If you can integrate Opticks with your framework using CMake then the non-CMake opticks-config system which is based on pkg-config pc files is not relevant to you. Conversely if you need to integrate with legacy build systems such as CMT then it is necessary to arrange consistency between the two config systems. To check which external that non-CMake pkg-config based builds will pick use the pkg_config.py script:

epsilon:~ blyth$ pkg_config.py Geant4
geant4                         : /usr/local/foreign/lib/pkgconfig/geant4.pc
geant4                         : /usr/local/opticks/externals/lib/pkgconfig/geant4.pc

And also directly with opticks-config (or shorthand oc):

opticks-config --cflags Geant4
opticks-config --help

To keep consistency between the CMake and pkg-config configuration systems it is necessary for do several things:

  1. ensure that the original CMAKE_PREFIX_PATH and PKG_CONFIG_PATH are consistent, for example:

    export CMAKE_PREFIX_PATH=/usr/local/foreign
    export PKG_CONFIG_PATH=/usr/local/foreign/lib/pkgconfig
    
  2. ensure that pc files are present for relevant packages in the lib/pkgconfig or lib64/pkgconfig directories beneath all relevant prefix dirs, for example:

    /usr/local/foreign/lib/pkgconfig/geant4.pc
    /usr/local/foreign/lib/pkgconfig/boost.pc
    
  3. generate any missing pc files with:

    g4-pcc-all
    boost-pcc-all
    

    These use find_package.py which iterates over prefixes in CMAKE_PREFIX_PATH writing .pc files.

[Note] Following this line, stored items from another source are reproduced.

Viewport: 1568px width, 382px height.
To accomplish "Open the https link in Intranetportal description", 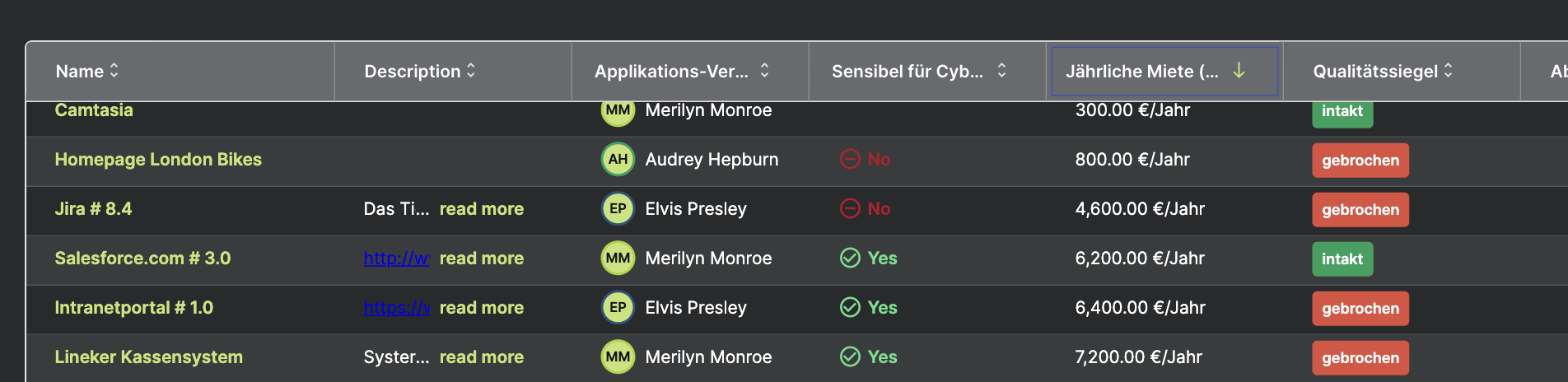I will pyautogui.click(x=396, y=308).
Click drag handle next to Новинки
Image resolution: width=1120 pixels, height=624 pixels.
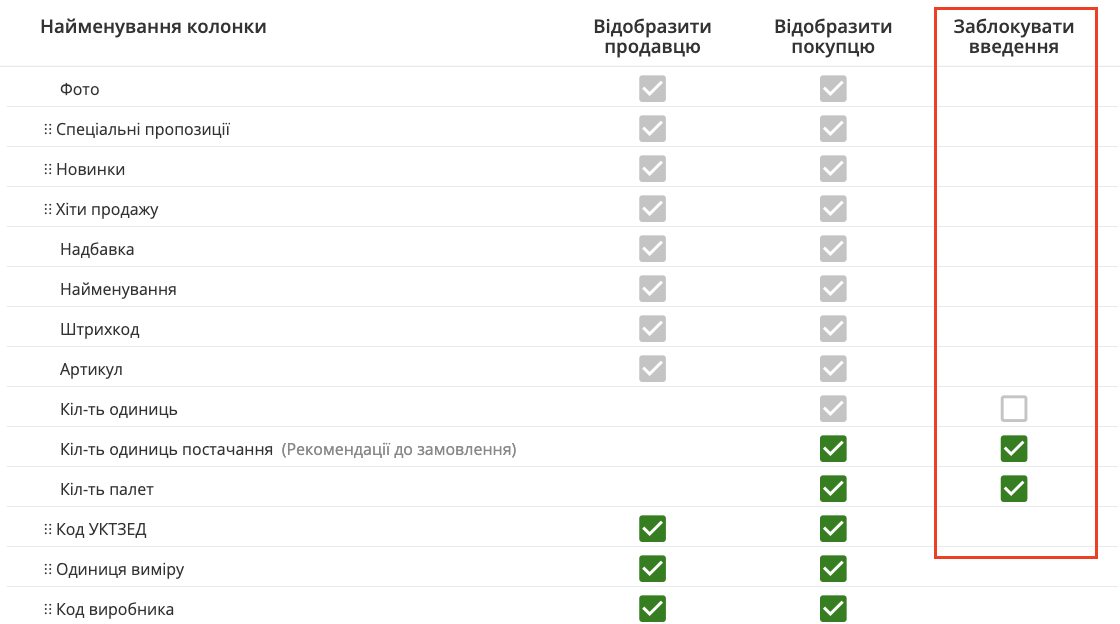click(47, 169)
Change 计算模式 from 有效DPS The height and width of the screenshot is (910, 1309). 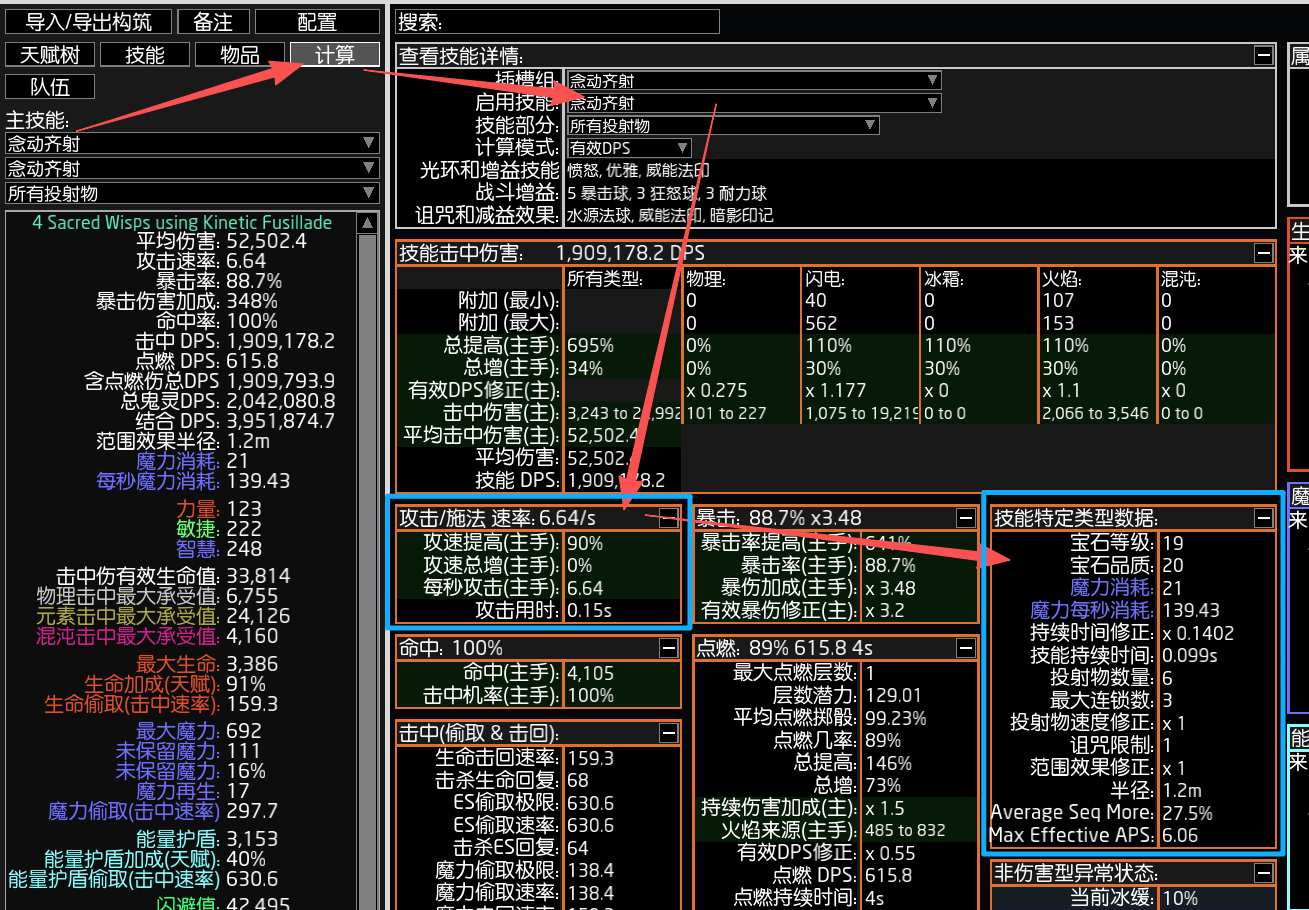628,148
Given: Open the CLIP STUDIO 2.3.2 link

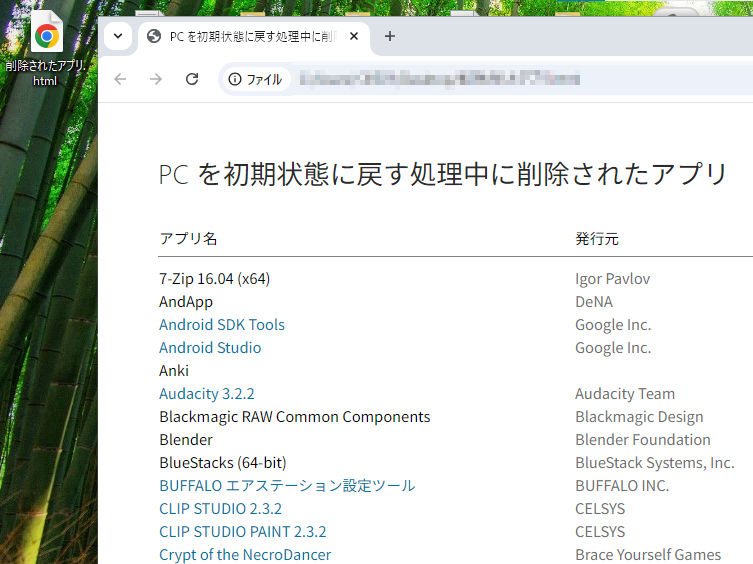Looking at the screenshot, I should point(220,508).
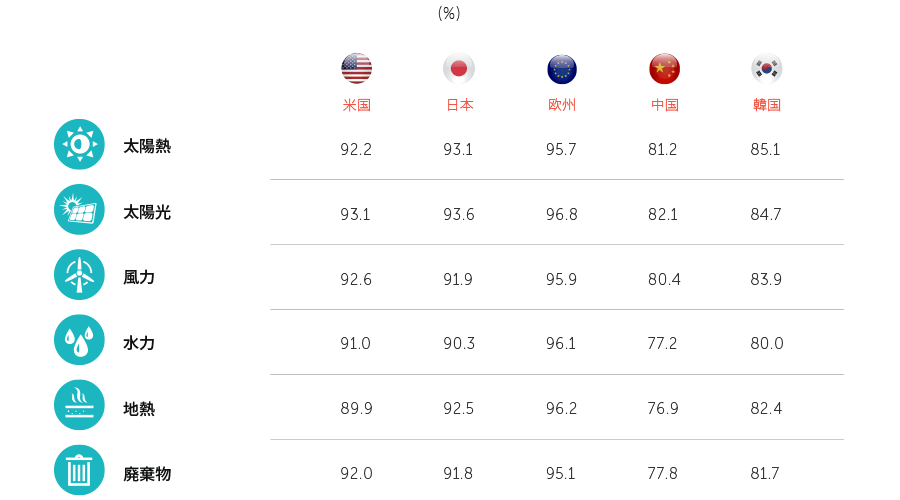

  4. check consistency with:

    find_package.py Boost
    pkg_config.py Boost
    
  5. do cleaninstalls following changes to CMAKE_PREFIX_PATH and PKG_CONFIG_PATH with:

    cd ~/opticks
    om-
    om-cleaninstall
    

Testing CUDA and OptiX Installs and nvcc toolchain

Before trying to install Opticks check your CUDA and OptiX installs:

  1. run the precompiled CUDA and OptiX sample binaries
  2. compile the CUDA and OptiX samples
  3. run your compiled samples

Testing Thrust

Thrust provides a higher level C++ template approach to using CUDA that is used extensively by Opticks. The Thrust headers are installed by the CUDA toolkit installater, eg at /usr/local/cuda/include/thrust. You are recommended to try some of the Thrust examples to check your nvcc toolchain.

Geant4

Geant4 is no longer automatically installed by opticks-full it can be installed with g4–. The g4- precursor selects a version of Geant4. Currently a bit dated, this is intended to be brought uptodate sometime. The coupling between Opticks and Geant4 is intended to be weak : so a range of recent versions of Geant4 are intended to be supported.